Public Program

Virtual Community Panel: The Importance of Pride & Joy

Thursday, October 14, 2021 | 7 pm – 8:30 pm

This even is free to attend. Registration is required, register here

Join Derrick Carl Biso, Special Initiative Coordinator and organizer of the Pride & Joy Community Exhibition, and some of the featured artists for a Virtual Community Panel. Our conversation will focus both on the artist’s works and the community here in the region. We will discuss the importance of Pride & Joy, what that means to us, and what we hope for our shared future.

This program is presented by the Art Gallery of Windsor in partnership with Windsor-Essex Pride Fest and is funded by the Ontario Trillium Foundation.

Carl George
is an artist and activist working in experimental film, painting, and collage. He is a founding member of the non-profit art collective Allied Productions and has curated exhibitions in venues such as The Armand Hammer Museum, The Film Society of Lincoln Center, The New York Department of Cultural Affairs, Participant, Inc., The Kinsey Institute, Warner Brothers and Paramount Studios Hollywood, and Cinecitta Studios, Rome.

Many of his short experimental films have been shown in festivals internationally and are in the permanent collections of the Museum of Modern Art, the Whitney, the Guggenheim Museum, and the New York Public Library. His 1986 short film, The Lost 40 Days has been digitized with the assistance of the National Film Preservation Foundation and is now in the permanent collections of the National Film Archive at the Library of Congress and Anthology Film Archives in New York.

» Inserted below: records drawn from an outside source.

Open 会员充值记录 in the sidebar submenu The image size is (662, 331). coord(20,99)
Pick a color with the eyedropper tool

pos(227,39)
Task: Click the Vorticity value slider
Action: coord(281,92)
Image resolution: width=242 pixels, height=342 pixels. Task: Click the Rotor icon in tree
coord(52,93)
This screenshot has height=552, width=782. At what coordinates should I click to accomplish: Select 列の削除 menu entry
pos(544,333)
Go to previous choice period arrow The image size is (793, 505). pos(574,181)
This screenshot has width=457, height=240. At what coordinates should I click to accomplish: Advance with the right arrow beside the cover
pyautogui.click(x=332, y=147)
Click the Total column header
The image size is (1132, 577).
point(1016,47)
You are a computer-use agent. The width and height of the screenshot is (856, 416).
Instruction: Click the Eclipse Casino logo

His 1989 film DHPG Mon Amour, documenting the radical advances made by people with AIDS in developing their own health care, is a classic of AIDS activist filmmaking and was recently incorporated into the Oscar-nominated documentary How to Survive a Plague (2012).

Carl was chosen for a fall 2018 residency at the Yaddo artist colony in Saratoga Springs, New York and is a recipient of several grants and honors including the New York State Council for the Arts and the Canada Council for the Arts.

Meaghan Sweeney (She/They) is a contemporary mixed media artist based in Windsor-Essex. Their work is an introspective exploration of self, analyzing themes of values, personal philosophy, identity, and mental illness. Sweeney’s process primarily emphasizes experimentation and curiosity to create work meant to be felt by the viewer but obscure representationally. Each material used in their practice is an expression of the complexity of the human experience. Sweeney received their BFA in Fine Arts at the University of Windsor in 2021 and received a Beaux-Arts certificate from Collège Boréal in 2016. They are the Vice President of ACWR’s Vanguard Youth Arts Collective. They have participated in Windsor Zine Fair (2018), TARTS Festival (2017 and 2018), the group exhibition Urban Interruptions at SoCa Gallery (2019), Windsor Essex for Youth fundraiser (2020), and the group exhibition Place of Healing at Artspeak Gallery (2021). Sweeney is passionate about engaging the community through the arts, and they often do commission work.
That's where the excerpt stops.